These transmission components comprise two rotationally oscillatingly driveable input shaft elements 40 and 41 with in each case an outer pin 42 and 43, on which in each case one of the two lever arm elements 16 and 17 is fastened in a rotationally fixed manner. In this respect, movements of the two lever arm elements 16 and 17 can be transmitted to the corresponding input shaft element 40 and 41 respectively.

In addition to this, the transmission components comprise a rotationally oscillatingly driveable output shaft element 44 for driving the seat element 8 and the backrest element 9. The rotationally oscillatingly driveable output shaft element 44 comprises an outer pin 45 on which on the one hand the bow element 29 is fixed with a suitable hub element (not shown). In this respect, rotational movements of the rotationally oscillatingly driveable output shaft element 44 can firstly be transmitted directly to the backrest element 9. On the other hand, an eccentric element (not shown) of the seat suspension device 21 corresponds to this outer pin 45 in such a fashion that secondly the seat element 8 can be correspondingly deflected about the vertical axis 24 by means of the rotational movements of the rotationally oscillatingly driveable output shaft element 44. Here, the vertical axis 24 is distinct from a vertical axis of rotation 46 about which rotationally oscillatingly driveable output shaft element 44 rotationally oscillates. In this respect, the vertical axis 24 and the vertical axis of rotation 46 do not coincide.

Furthermore, the transmission components comprise a continuously circulatingly driveable output shaft element 47 for driving the drive wheels 4 and 5. The continuously circulatingly driveable output shaft element 47 for this purpose carries a chain pinion 48 for driving a chain 49, by means of which in turn the rotational movements of the continuously circulatingly driveable output shaft element 47 can be transmitted to a pinion 50 of the wheel axle element 11. The pinion 50 in this case is advantageously seated directly on a housing shell 51 of a differential part 52 of the wheel axle element 11, as a result of which the wheel axle element 11 as a whole is constructed in a highly compact manner. With the differential part 52, very good cornering of the wheelchair 1 is ensured.

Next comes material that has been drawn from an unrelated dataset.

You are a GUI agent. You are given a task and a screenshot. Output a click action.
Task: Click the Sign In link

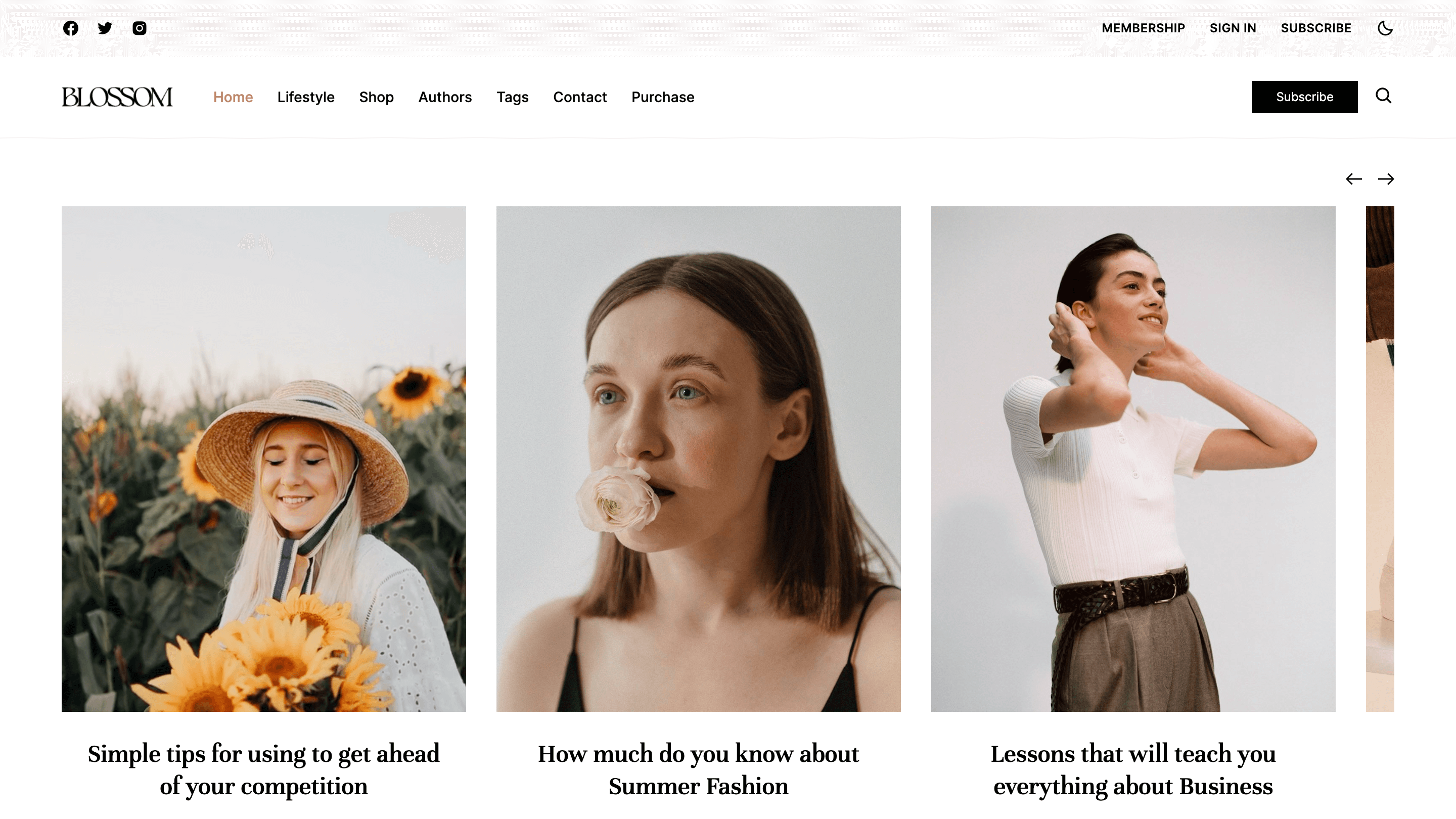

The continuously circulatingly driveable output shaft element 47 lies jointly with the two input shaft elements 40 and 41 on a common input shaft axis of rotation 55. Specifically, the continuously circulatingly driveable output shaft element 47 is operationally connected for this purpose in each case with a free-wheeling device 56 and 57 (see Figure 6C) with the respective input shaft element 40 and 41 respectively. To this end, the two free-wheeling devices 56 and 57 are seated on bearing seat regions 58 and 59 of the continuously circulatingly driveable output shaft element 47, wherein the bearing seat region 58 is mounted within a bush region 60 of the first input shaft element 40 and the bearing seat region 59 within a bush region 61 of the second input shaft element 41.

The two free-wheeling devices 56 and 57 are selected in this exemplary embodiment in such a fashion that with them driving forces which in each case are introduced onto the two input shaft elements 40 and 41 respectively by the muscle-operated lever arm elements 16 and 17 can be directly transmitted to the continuously circulatingly driveable output shaft element 47 when the muscle force-operated lever arms 16 and 17 are each pushed manually forward directed in seat direction 12 by the user.

However, when the user pulls the muscle-operated lever arm element 16 back against the seat direction 12 the freewheeling device 56, because of the free-wheeling effect, no driving forces can be directly transmitted from the input shaft element 40 to the continuously circulatingly driveable output shaft element 47. The force transmission from the input shaft element 40 is rather effected by way of a bevel wheel connection 64 to the input shaft element 41 and from there via the free-wheeling device 57 to the continuously circulatingly driveable output shaft element 47.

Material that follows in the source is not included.